Stored data
——————

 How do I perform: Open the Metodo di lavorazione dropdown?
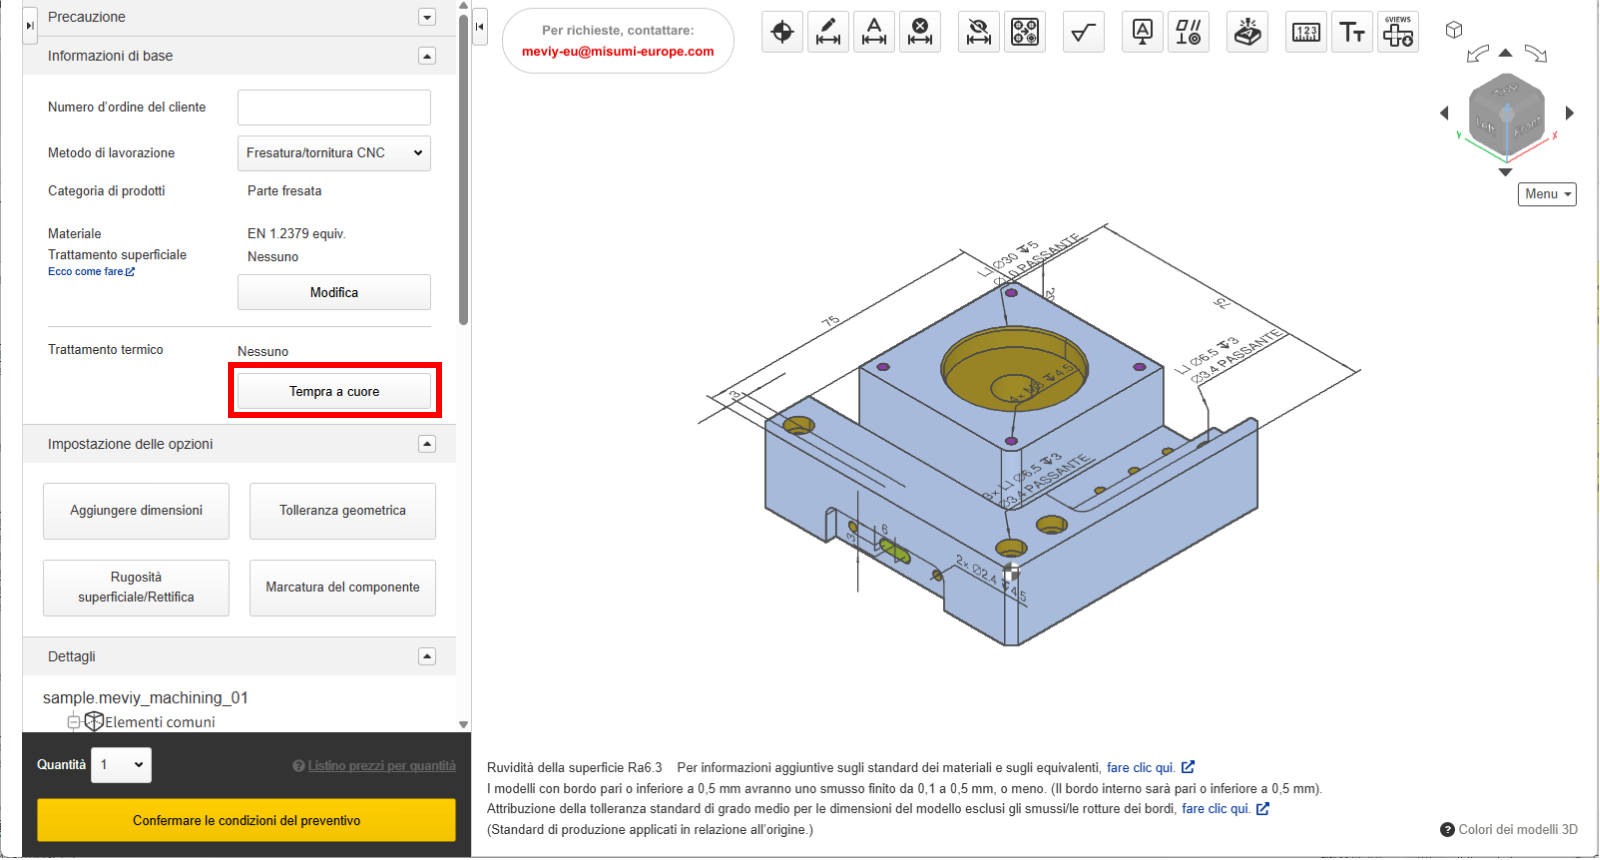pos(334,153)
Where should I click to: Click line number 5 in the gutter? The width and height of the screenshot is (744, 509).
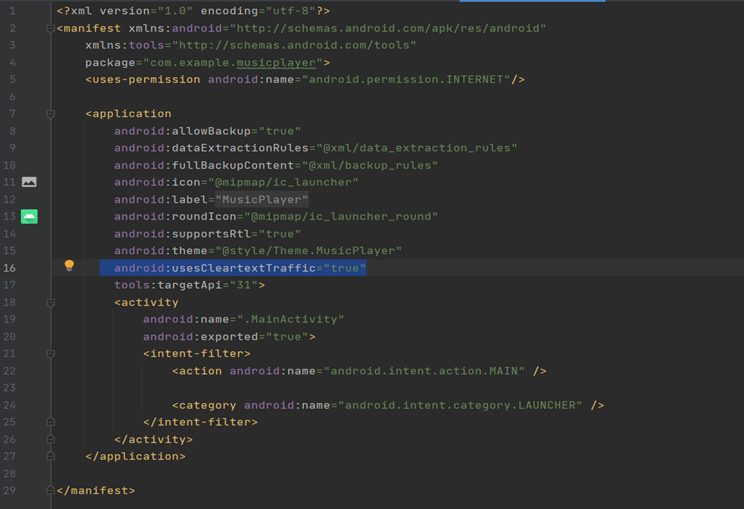point(10,79)
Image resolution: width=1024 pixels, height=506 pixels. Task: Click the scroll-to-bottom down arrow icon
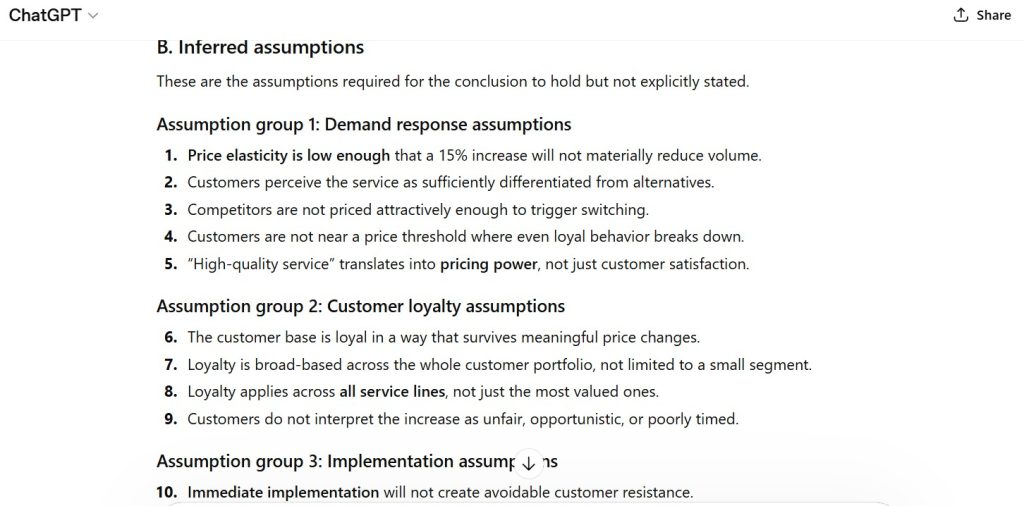coord(529,463)
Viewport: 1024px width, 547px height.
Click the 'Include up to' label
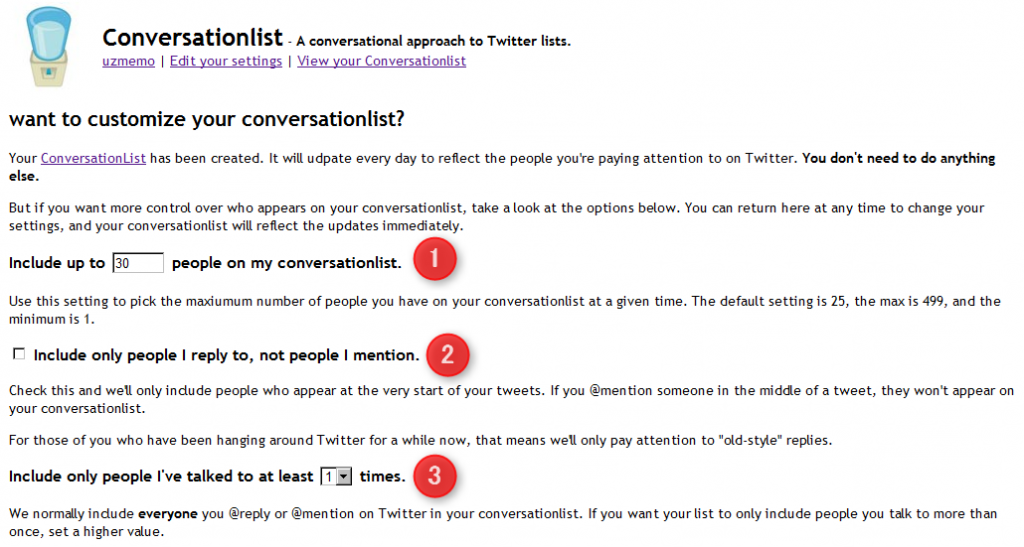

——————

**Task prompt**: Set down every line above exactly, pictures excluded.

**Response below**:
 How do I perform: Open the Metodo di lavorazione dropdown?
pos(334,153)
Where should I click to: Click line number 5 in the gutter? The width and height of the screenshot is (744, 509).
point(10,79)
Image resolution: width=1024 pixels, height=506 pixels. Task: Click the scroll-to-bottom down arrow icon
coord(529,463)
Viewport: 1024px width, 547px height.
Click the 'Include up to' label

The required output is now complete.